In current guidance, FDA uses the terms genetic engineering and bioengineering to describe the use of modern biotechnology, stating, “Modern biotechnology means the application of in vitro nucleic acid techniques, including recombinant deoxyribonucleic acid (DNA) and direct injection of nucleic acid into cells or organelles, or fusion of cells beyond the taxonomic family, that overcome natural physiological reproductive or recombinant barriers and that are not techniques used in traditional breeding and selection of plants.”
While that may be a very applicable definition, it does little to explain the impact of such application on the foods we eat. It is for such reasons, as well as consumer demand and avoidance of a “patchwork” of state laws, that a federal law was passed in July 2016 mandating that USDA develop regulation for GMO labeling and determine which foods are considered GM/GE/GMO subject to the labeling requirement. USDA has two years from the date of enactment to develop the standard.

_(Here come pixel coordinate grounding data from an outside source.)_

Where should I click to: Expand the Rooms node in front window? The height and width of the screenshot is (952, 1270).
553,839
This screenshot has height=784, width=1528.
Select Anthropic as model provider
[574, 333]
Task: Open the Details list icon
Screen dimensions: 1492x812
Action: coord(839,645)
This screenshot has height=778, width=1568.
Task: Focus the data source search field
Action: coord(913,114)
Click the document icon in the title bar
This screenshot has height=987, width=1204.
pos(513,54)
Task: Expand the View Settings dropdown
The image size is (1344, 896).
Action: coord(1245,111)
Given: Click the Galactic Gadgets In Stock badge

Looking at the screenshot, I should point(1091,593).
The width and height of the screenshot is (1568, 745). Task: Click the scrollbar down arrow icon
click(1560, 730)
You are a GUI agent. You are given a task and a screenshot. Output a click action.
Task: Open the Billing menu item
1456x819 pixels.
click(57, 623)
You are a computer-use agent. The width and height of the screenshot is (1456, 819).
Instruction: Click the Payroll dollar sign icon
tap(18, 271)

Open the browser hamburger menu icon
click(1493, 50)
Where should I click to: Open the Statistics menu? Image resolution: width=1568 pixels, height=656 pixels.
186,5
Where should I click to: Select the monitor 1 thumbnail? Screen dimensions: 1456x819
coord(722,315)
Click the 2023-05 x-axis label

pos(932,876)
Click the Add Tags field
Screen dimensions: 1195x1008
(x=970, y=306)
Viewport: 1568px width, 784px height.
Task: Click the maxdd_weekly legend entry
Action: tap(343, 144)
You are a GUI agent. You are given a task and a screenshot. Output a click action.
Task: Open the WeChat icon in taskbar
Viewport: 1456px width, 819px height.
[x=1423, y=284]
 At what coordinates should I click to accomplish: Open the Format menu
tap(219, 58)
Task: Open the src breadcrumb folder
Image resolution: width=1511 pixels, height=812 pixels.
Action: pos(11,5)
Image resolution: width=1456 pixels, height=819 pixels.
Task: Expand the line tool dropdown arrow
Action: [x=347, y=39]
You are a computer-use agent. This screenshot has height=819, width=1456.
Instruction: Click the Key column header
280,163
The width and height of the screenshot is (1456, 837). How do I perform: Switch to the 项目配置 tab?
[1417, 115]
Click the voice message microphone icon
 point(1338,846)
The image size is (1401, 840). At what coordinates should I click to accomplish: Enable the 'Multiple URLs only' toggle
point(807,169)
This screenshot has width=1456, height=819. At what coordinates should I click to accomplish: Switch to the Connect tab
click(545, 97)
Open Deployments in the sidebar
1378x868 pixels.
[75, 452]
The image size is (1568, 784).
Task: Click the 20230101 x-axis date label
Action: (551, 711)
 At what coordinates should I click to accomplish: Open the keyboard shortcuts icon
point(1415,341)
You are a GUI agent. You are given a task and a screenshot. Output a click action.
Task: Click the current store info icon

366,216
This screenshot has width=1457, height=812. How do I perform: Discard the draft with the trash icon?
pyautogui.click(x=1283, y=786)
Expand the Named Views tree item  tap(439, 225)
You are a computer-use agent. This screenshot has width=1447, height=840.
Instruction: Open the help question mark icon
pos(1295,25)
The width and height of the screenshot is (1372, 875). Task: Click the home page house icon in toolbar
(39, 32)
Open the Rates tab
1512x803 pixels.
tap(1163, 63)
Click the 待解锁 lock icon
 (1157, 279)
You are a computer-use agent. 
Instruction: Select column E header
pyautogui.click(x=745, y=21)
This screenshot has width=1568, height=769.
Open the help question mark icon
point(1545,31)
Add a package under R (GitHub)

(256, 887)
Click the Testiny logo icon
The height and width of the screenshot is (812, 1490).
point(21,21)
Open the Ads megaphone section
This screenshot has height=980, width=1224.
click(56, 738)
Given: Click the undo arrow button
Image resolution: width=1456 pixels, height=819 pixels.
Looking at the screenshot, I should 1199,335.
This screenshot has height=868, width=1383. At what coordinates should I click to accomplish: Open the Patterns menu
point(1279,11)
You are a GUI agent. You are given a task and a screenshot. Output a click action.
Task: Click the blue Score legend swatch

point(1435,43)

There is some controversy to the law and its mandatory labeling, however. As Northeastern Graduate Student Thomas Shaw states in his Ethical Dilemma Analysis Paper on GMOs, “The White House does fear that requiring the labels will make people think that GMO foods are not safe for consumption.” On the other hand, he notes, “Not labeling GMO for some is considered a form of food fraud.” This is because unless consumers are educated on GMOs and told if a food they purchase is derived from GM/GE ingredients, there is no way for them to make an informed choice.
As such, Shaw’s study is intended to highlight and increase awareness of three topics: labels for GMO products have not always been required in the U.S.; there has not been enough time passed or studies concluded on GMO consumption to know if there are any long-term effects; and consumers should be able to make an educated decision to purchase GMO or non-GMO products.
BETTER FOR YOU? So, are natural, local, or non-GMO foods better for you? It depends not only the producers’ and retailers’ applications of the terms, but on your source of information, your values, your health situation ... and your definition of better.